Personally, I find Google Cloud Platform (GCP) to be the best cloud provider for machine learning work. Although I have experience building solutions on various platforms such as AWS, Azure, and on-premise Hive/Spark, GCP remains my top choice. Below is a list of my favorite managed services within GCP. For those who find some of the concepts difficult to grasp, there are plenty of blog posts and documentation available for further exploration.
Vertex AI AutoML. This managed service specializes in scaling automatic model training, feature engineering, hyper parameter tuning, and neural architecture search. In my experience with various AutoML tools, such as H2O Driverless, Turi (prior to its acquisition by Apple), Azure AutoML, and Sage Maker, Vertex AI outperforms them in terms of ease of use, scalability, infrastructure reliability, accuracy, and model flexibility in terms of utilization.
Vertex AI pipelines. This managed service allows end-users to create complex orchestration pipelines to train and deploy new models on a schedule. The creation of pipeline components is achieved through simple Python functions, which can then be mixed, matched, and reused to generate complex execution graphs. The managed service handles the execution of these pipelines on managed compute infrastructure, where each component of any pipeline runs in its own separate Docker image instance.
Big Query. A managed data warehouse (SQL) that separates storage from compute (similar to Snowflake) to scale significantly. This service has in-built scalable ML models (such as k-means, matrix factorization, simple regression) and robust integration with Vertex AI and DataFlow.

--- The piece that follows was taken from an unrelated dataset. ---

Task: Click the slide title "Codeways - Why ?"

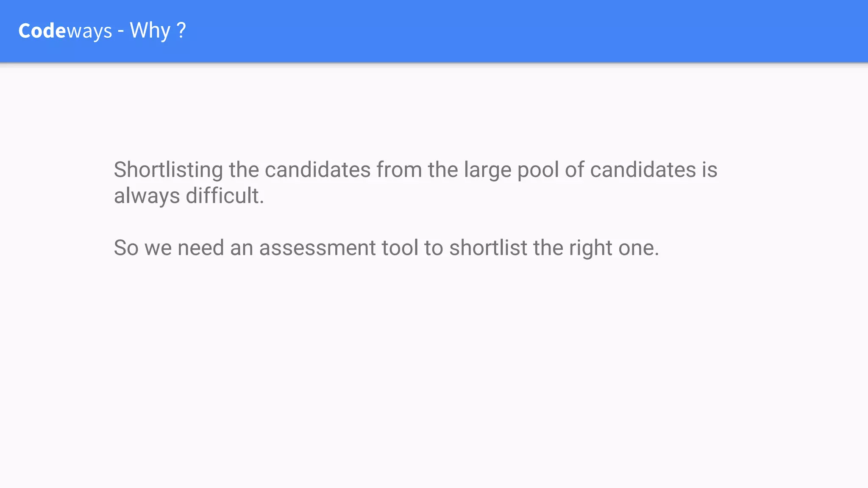Action: [102, 31]
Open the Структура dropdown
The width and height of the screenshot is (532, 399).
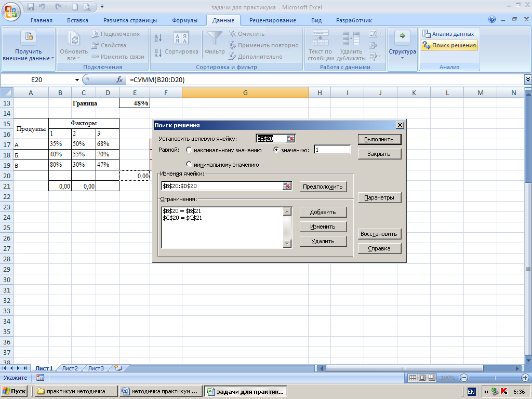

DataFlow. A managed service for Apache Beam, which aids in defining complex data processing pipelines with simple Python code. The managed service then scales and parallelizes these pipelines, without end-users having to be concerned with the complexities of scaling and parallelizing their job, or the compute clusters behind their job.
TensorFlow Hub. This repository offers free trained models for the transformation of text or image data into powerful embeddings that can be used as features in individual models (transfer learning).
In conclusion, cloud managed services have revolutionized the way data scientists work with machine learning infrastructure. The use of managed services can simplify and accelerate the development of new Data Science products.